Reproduce verbatim the records from their start through the line containing "click(170, 404)", omitting the pictures.

══ Available data ══

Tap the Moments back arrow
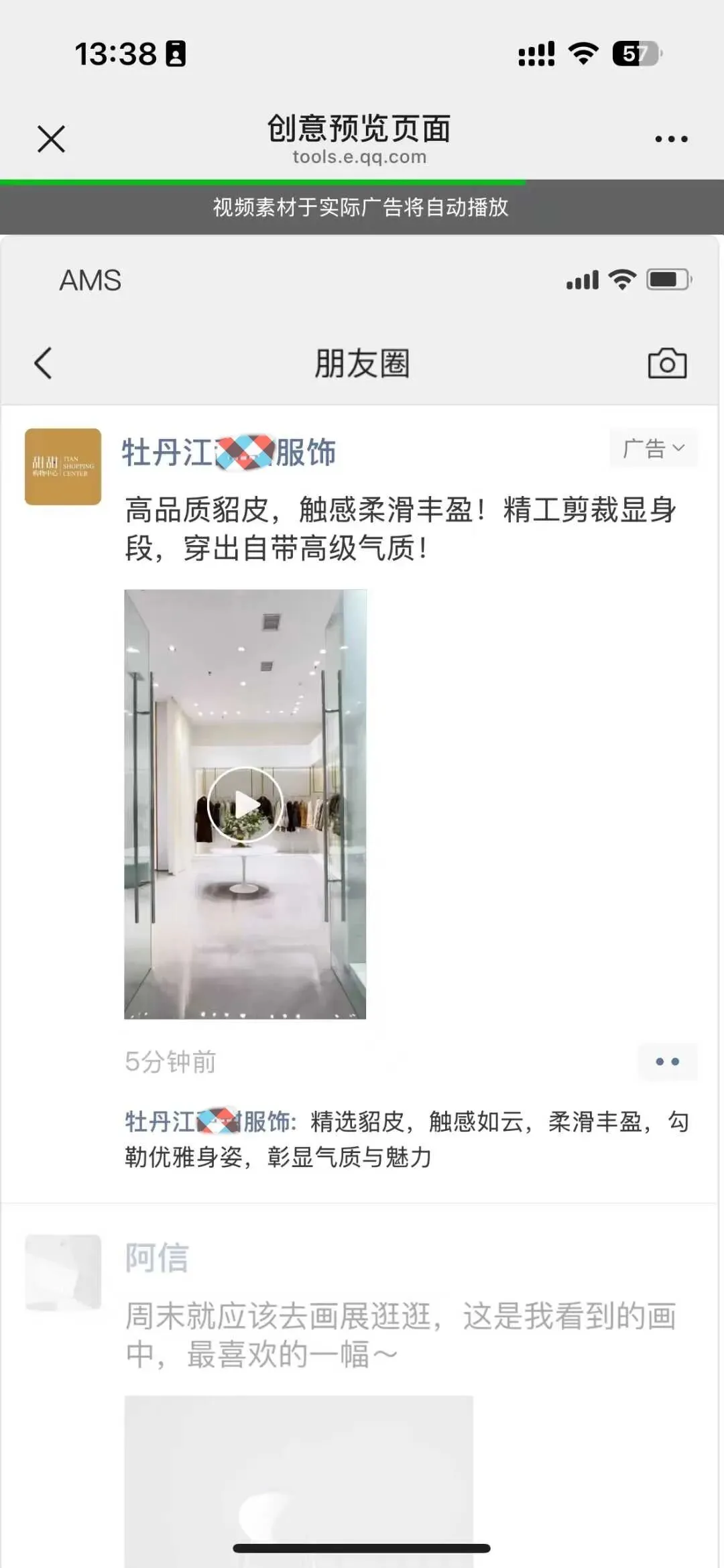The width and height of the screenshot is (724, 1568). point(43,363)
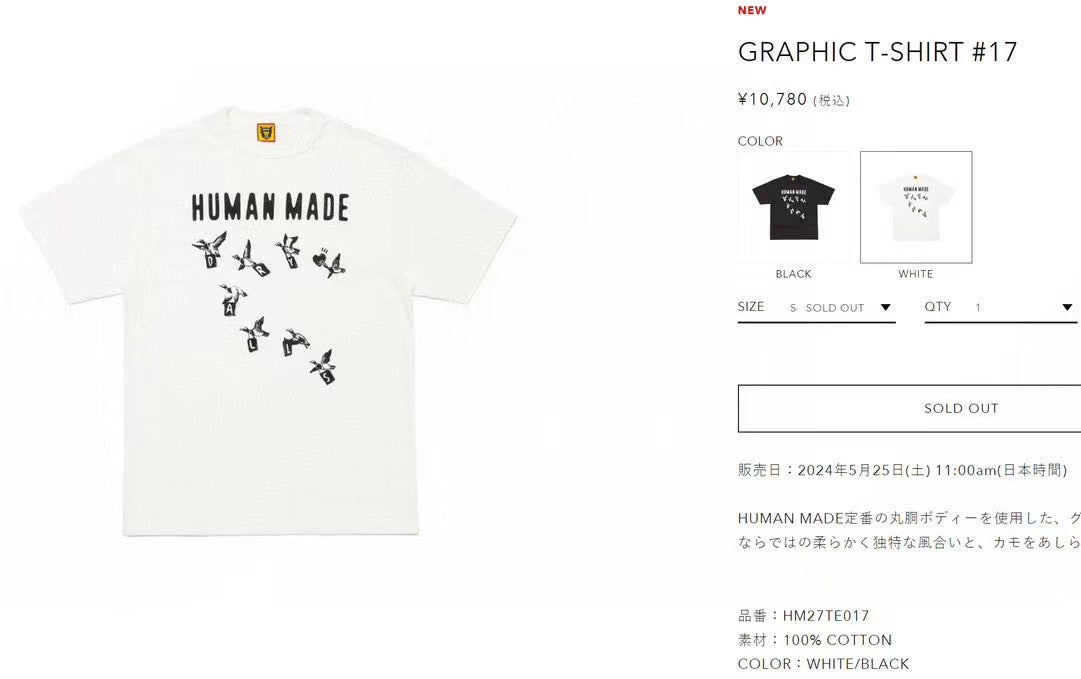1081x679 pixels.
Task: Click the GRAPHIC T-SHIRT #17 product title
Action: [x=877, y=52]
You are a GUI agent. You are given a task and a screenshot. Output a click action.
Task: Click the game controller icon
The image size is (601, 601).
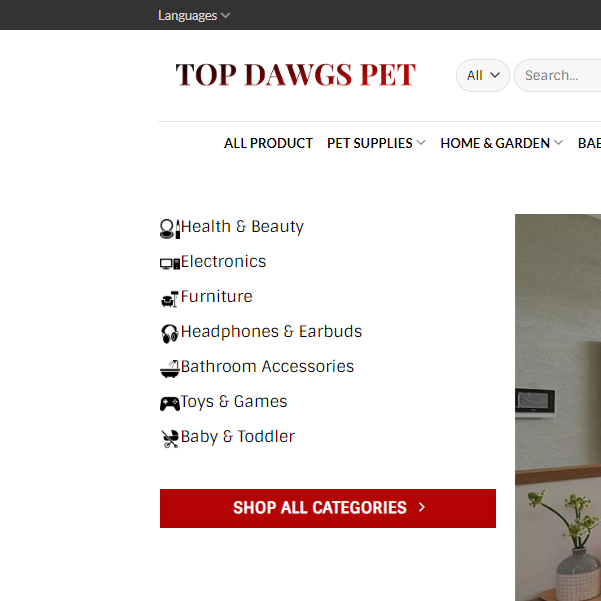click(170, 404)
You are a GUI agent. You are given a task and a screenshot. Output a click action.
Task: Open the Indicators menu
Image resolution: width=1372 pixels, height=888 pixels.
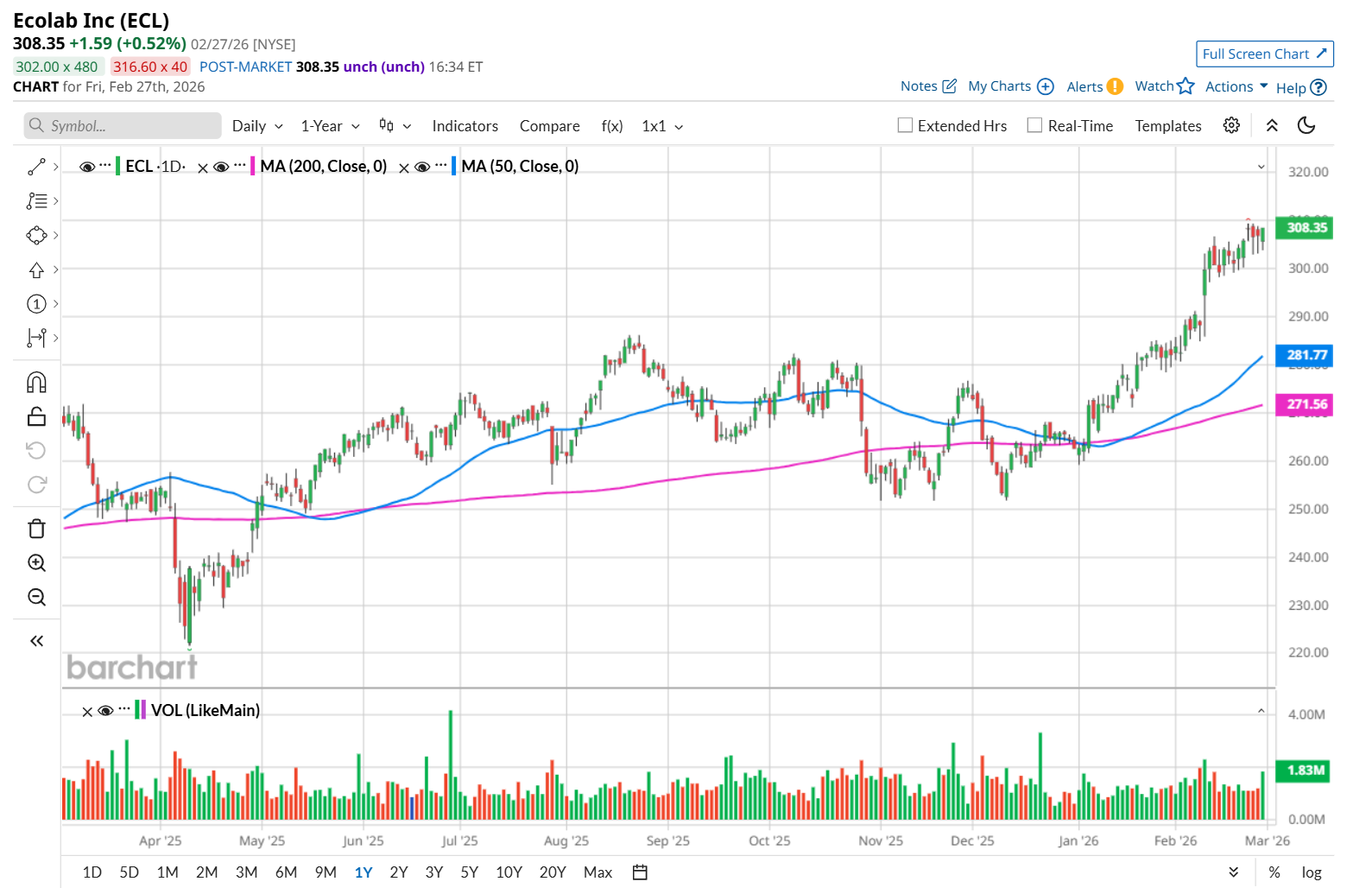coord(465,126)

═══

_In response_
Tap the Moments back arrow
The width and height of the screenshot is (724, 1568). point(43,363)
1081x679 pixels.
Task: Click the GRAPHIC T-SHIRT #17 product title
Action: [x=877, y=52]
You are a GUI agent. You are given a task and a screenshot. Output a click action.
Task: Click the game controller icon
The image size is (601, 601).
click(170, 404)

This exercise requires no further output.